There’s this guy named Richard Dyer who operates within this new field called ‘whiteness studies,’ in which he questions: “Do young white men from the 1950s make white boy art or do they simply function as agents who have certain dreams and certain desires in their work?” Well the answer can be yes in both cases. I think that obviously now we are in a much more sophisticated age in which we can see the work through so many different rubrics, including the fabrication of race, lightness, maledom, heterosexuality and so on. But at the same time when we look at Pollock, we don’t think of race, but it’s so much a part of that radical freedom and maledom. A very American picture.
It’s part of this American dream that’s been the subject of the work from Warhol to Koons. Something in the type of absolute freedom, daffy, hilarious pleasure, consumption consumption consumption—and you see that [also] as the subject matter of so much of hip-hop. It’s about people who were left out, people who want to sort of push their egos out into the world and have this bombastic, self-pleasing, misogynistic presence. In that sense I think there’s a bigger correlation between Jeff Koons and hip-hop [than] my own work. I think there’s a bigger correlation between Andy Warhol and hip-hop than my own work, because what they do is amplify the type of heroic desire for cash and domination that hip-hop is so defined by.
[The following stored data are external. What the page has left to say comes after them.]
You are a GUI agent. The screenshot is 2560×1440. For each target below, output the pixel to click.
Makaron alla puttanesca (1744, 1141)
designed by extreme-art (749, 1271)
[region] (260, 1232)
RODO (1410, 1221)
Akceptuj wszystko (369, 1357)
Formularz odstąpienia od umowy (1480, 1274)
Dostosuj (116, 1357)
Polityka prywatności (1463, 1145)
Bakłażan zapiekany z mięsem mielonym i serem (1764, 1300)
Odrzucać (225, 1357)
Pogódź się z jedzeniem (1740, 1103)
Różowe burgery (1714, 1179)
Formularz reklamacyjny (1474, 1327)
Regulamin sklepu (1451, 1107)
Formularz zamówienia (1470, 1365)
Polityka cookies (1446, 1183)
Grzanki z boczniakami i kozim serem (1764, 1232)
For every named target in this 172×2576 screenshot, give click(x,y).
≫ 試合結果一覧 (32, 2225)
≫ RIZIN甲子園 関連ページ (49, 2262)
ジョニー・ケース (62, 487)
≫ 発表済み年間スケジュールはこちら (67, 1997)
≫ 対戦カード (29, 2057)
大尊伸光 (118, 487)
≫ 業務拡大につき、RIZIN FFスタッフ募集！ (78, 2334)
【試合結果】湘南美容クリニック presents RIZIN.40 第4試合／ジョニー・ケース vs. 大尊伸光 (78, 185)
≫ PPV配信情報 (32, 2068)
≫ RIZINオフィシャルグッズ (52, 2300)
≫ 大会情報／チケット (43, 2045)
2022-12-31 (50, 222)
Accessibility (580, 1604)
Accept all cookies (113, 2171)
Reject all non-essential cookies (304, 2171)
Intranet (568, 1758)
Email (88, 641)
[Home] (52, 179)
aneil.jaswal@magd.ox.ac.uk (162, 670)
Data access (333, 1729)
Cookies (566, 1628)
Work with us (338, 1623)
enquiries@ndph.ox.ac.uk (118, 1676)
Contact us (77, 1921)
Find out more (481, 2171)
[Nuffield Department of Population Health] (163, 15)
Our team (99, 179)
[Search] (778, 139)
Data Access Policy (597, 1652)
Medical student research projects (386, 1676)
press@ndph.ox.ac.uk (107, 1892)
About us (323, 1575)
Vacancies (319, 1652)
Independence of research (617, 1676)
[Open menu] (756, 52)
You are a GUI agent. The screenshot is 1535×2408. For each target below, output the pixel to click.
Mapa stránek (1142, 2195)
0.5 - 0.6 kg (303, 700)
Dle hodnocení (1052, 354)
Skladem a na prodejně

As far as a ‘self-branding’?
That’s right. Shameless. And I love those two artists, I think that’s the brilliant part about it, because those are some of the corollaries that very few people draw, especially theorists, when they’re talking about the American dream—what they mean when they talk about artists and how they hold the mirror up to the world. Well hip-hop is basically symptomatic of the broader community and it’s not about a type of ghettoized corridor, where black people are talking to themselves.
On a simple, very superficial level, what’s the music that you are listening to at this point in your life that is inspiring you and that you feel is pushing things forward—rather than this stasis that maybe commercial hip-hop has become?
Music doesn’t inspire me so much. I read a lot. Ideas inspire me. Music is often there, and it’s often jazz and it’s often classical. Cccasionally it’s hip-hop, but not much.